■ **WHAT NEEDS TO BE DONE**:
Starting at the line that contains "Get Involved (960, 24)", return each line exactly as written until the listing below ends, and return no other line.

■ **INFORMATION PROVIDED**:
● ● ● ● ● ● ●

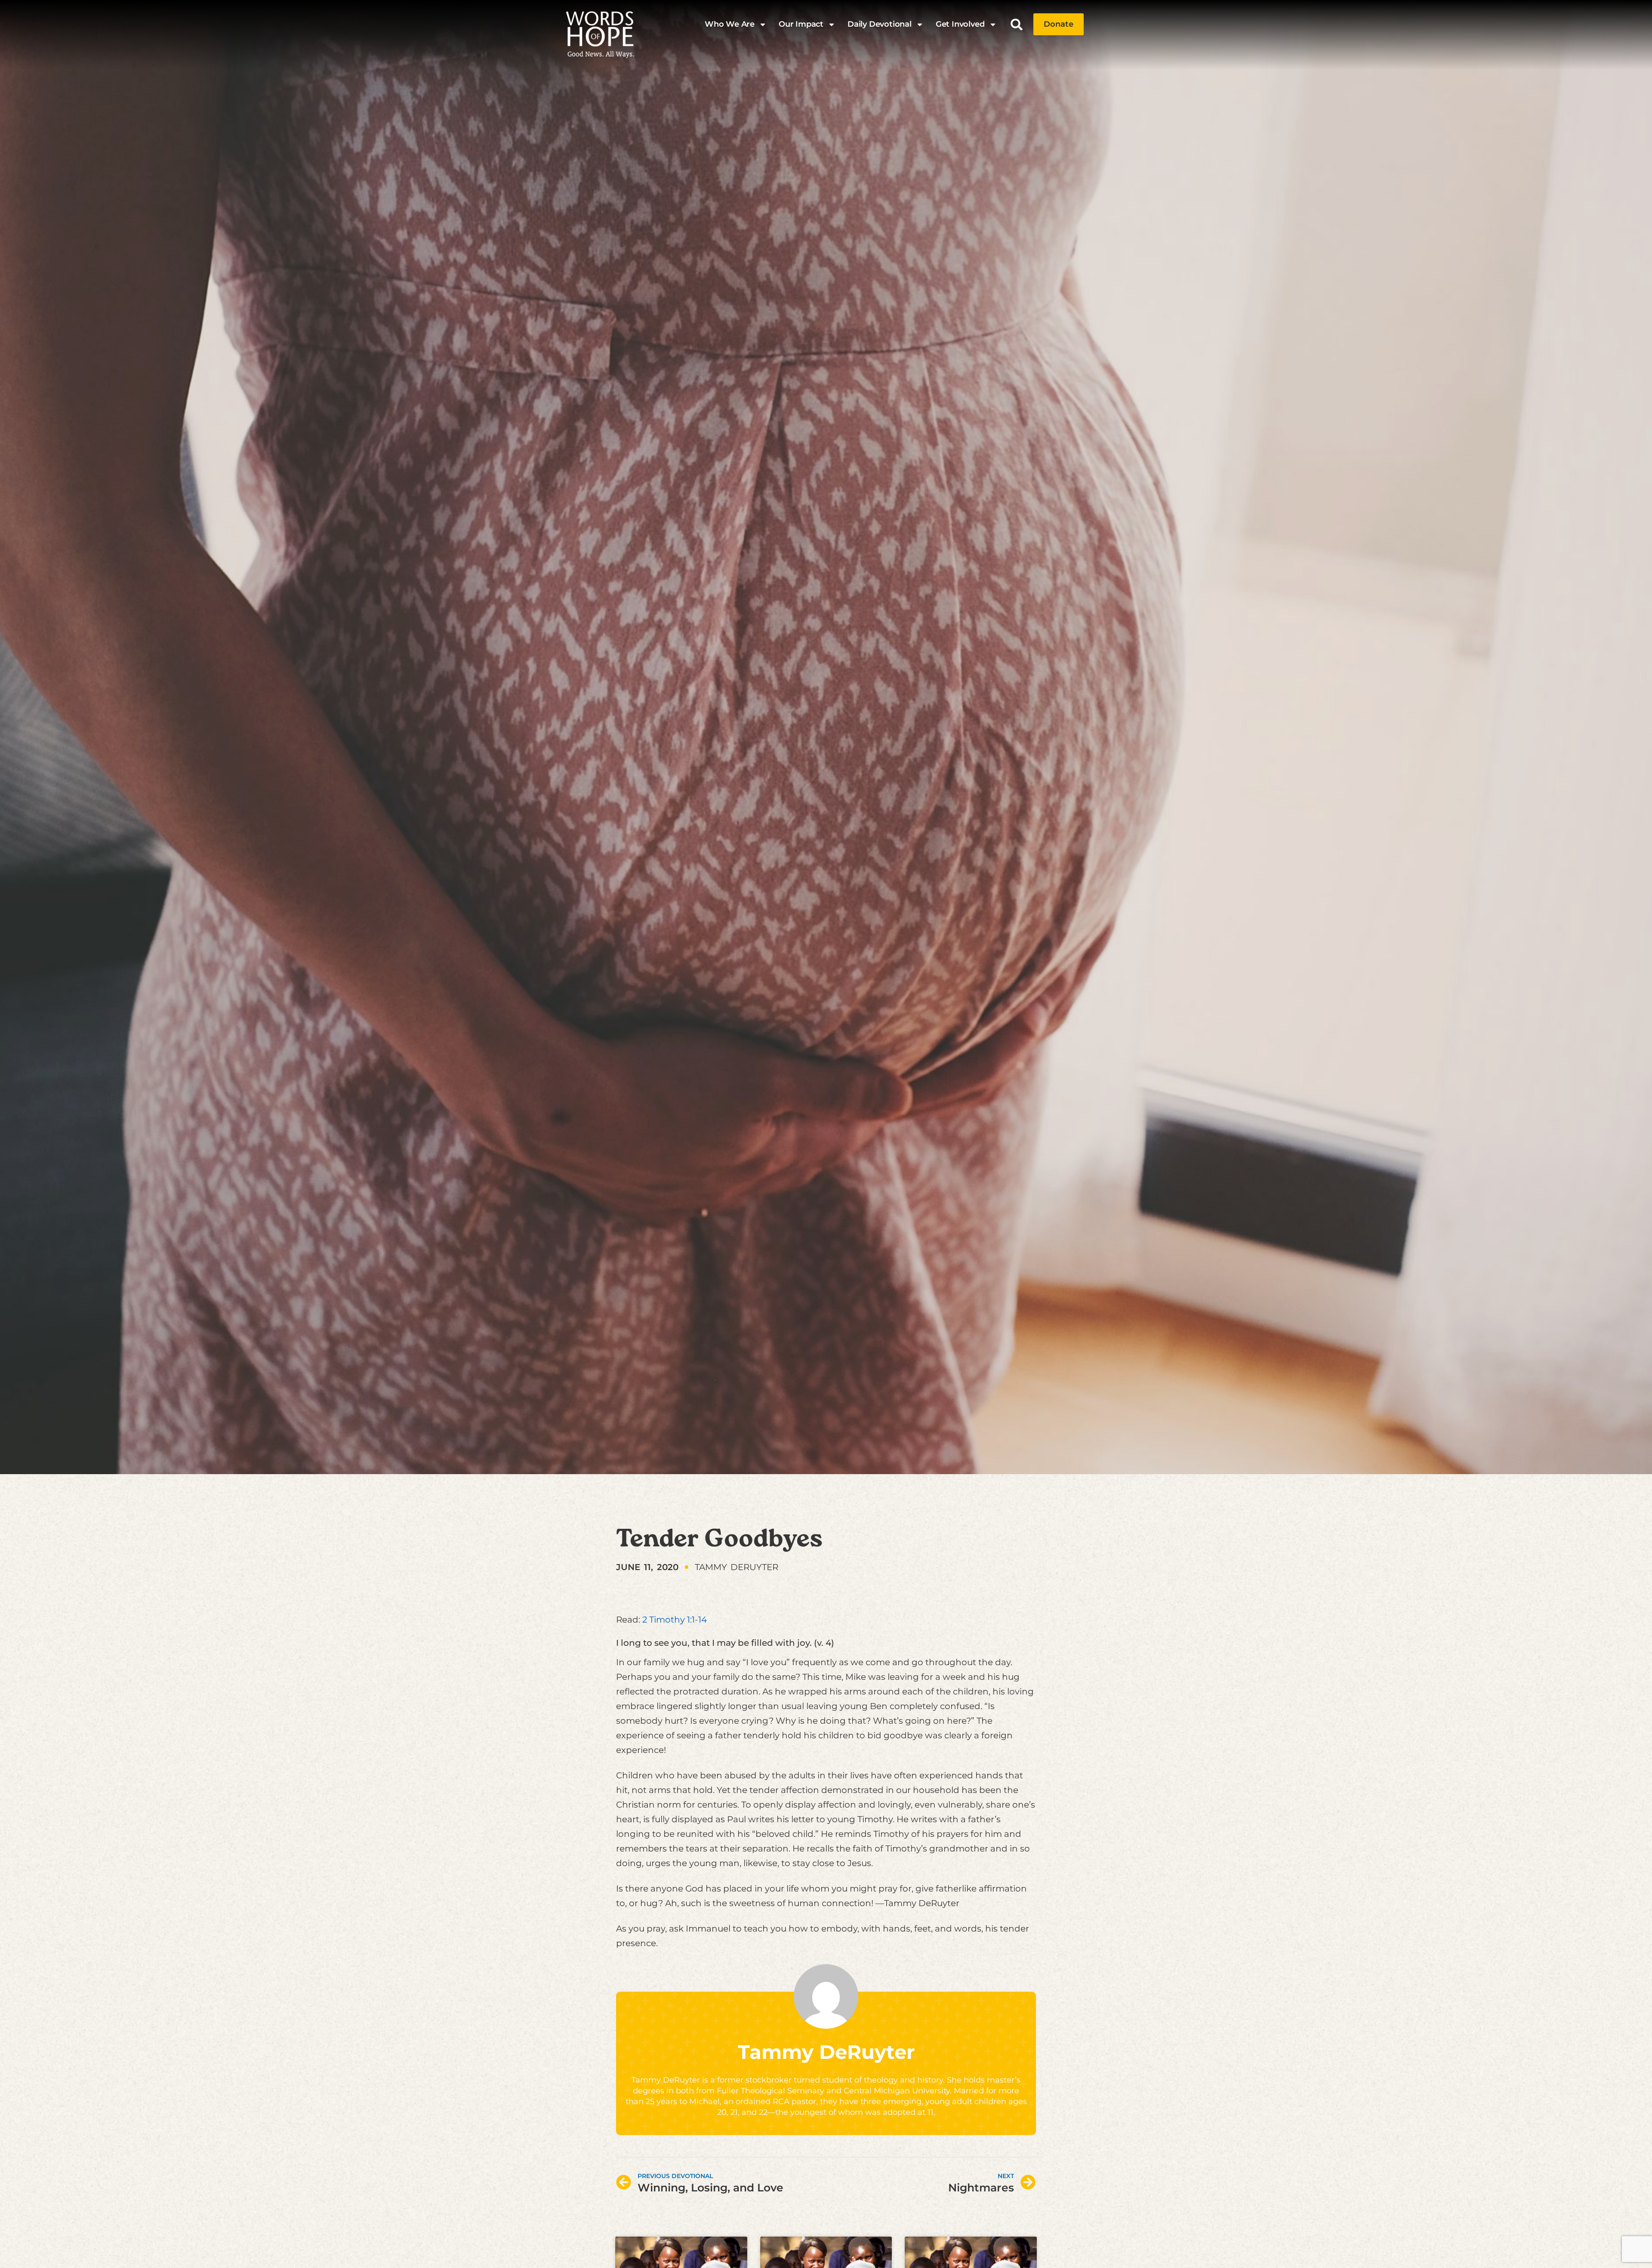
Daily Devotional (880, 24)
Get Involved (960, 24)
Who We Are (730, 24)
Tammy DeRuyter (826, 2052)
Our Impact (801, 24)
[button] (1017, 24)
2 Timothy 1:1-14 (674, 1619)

● ● ● ● ● ● ●

■ **TASK OUTPUT**:
Get Involved (960, 24)
Who We Are (730, 24)
Tammy DeRuyter (826, 2052)
Our Impact (801, 24)
[button] (1017, 24)
2 Timothy 1:1-14 (674, 1619)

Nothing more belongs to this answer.